AIM OF THE TASK: The line with "Collapse the Каталог tree node" marks where to begin. Please copy it and each line after it to the end of the records below, exactly.

RAW DATA:
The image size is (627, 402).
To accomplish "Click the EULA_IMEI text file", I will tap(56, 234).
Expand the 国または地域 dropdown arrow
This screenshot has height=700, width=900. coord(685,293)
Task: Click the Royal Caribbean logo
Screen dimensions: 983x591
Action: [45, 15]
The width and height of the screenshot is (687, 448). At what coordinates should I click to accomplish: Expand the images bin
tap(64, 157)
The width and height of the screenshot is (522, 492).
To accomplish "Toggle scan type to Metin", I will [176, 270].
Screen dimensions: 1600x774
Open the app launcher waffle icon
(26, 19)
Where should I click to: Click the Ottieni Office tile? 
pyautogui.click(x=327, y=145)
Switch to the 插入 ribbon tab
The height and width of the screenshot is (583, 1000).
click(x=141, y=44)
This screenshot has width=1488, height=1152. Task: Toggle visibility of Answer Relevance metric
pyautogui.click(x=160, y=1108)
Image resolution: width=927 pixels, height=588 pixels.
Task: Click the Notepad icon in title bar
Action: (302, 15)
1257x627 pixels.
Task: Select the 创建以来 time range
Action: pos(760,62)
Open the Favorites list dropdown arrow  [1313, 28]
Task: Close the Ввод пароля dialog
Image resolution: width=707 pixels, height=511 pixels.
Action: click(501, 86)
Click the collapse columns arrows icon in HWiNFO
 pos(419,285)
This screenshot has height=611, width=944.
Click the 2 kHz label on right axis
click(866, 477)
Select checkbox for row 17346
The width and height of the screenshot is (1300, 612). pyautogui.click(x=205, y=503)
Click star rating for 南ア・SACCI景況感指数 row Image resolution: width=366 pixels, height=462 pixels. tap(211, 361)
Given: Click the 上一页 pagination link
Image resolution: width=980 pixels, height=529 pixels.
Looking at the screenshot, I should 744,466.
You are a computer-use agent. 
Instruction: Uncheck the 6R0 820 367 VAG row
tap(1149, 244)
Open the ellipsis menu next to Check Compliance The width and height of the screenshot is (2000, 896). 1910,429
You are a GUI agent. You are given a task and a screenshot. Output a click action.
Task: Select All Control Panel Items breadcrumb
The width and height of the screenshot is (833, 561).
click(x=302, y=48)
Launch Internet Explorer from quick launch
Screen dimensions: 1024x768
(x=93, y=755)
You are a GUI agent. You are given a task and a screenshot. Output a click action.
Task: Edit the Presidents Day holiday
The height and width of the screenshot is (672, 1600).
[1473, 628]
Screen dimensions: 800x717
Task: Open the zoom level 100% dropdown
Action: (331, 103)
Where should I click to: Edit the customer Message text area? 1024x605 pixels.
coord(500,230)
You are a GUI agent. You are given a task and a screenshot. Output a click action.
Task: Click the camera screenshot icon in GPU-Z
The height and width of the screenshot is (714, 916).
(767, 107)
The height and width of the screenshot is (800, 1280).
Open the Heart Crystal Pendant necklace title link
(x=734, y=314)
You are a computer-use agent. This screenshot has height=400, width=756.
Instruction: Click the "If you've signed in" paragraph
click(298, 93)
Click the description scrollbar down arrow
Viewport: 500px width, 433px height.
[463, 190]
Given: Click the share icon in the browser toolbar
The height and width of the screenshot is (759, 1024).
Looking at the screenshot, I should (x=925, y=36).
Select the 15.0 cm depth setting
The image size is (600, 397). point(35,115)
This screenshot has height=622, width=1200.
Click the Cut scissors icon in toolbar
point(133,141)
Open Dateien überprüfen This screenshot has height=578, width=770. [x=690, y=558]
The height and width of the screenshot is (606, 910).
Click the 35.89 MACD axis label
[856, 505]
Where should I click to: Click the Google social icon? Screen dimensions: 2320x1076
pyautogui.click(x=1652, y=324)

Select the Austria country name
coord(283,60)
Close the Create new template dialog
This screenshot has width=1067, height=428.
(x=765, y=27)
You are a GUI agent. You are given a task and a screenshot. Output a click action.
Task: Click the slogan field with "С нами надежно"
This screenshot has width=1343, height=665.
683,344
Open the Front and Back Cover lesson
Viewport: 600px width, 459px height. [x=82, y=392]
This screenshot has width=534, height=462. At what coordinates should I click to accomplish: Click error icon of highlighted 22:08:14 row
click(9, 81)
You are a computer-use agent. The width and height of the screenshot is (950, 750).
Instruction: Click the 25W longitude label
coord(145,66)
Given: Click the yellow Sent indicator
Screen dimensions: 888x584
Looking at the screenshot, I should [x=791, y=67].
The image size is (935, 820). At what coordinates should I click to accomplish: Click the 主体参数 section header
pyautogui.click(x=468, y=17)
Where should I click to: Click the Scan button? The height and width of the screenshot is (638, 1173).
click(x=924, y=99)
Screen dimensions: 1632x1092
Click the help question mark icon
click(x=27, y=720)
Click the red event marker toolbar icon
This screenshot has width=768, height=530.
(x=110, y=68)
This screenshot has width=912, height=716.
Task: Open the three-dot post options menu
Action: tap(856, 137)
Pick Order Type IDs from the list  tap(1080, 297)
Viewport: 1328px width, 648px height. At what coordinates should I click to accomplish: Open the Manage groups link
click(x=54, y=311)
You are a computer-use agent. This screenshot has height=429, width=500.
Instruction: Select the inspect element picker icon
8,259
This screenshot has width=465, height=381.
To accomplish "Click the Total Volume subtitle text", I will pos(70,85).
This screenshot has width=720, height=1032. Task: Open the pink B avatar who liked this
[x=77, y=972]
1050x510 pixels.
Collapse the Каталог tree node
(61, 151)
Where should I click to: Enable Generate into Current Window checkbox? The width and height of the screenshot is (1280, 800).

RESULT:
Collapse the Каталог tree node
(61, 151)
Where should I click to: Enable Generate into Current Window checkbox? The width and height of the screenshot is (1280, 800).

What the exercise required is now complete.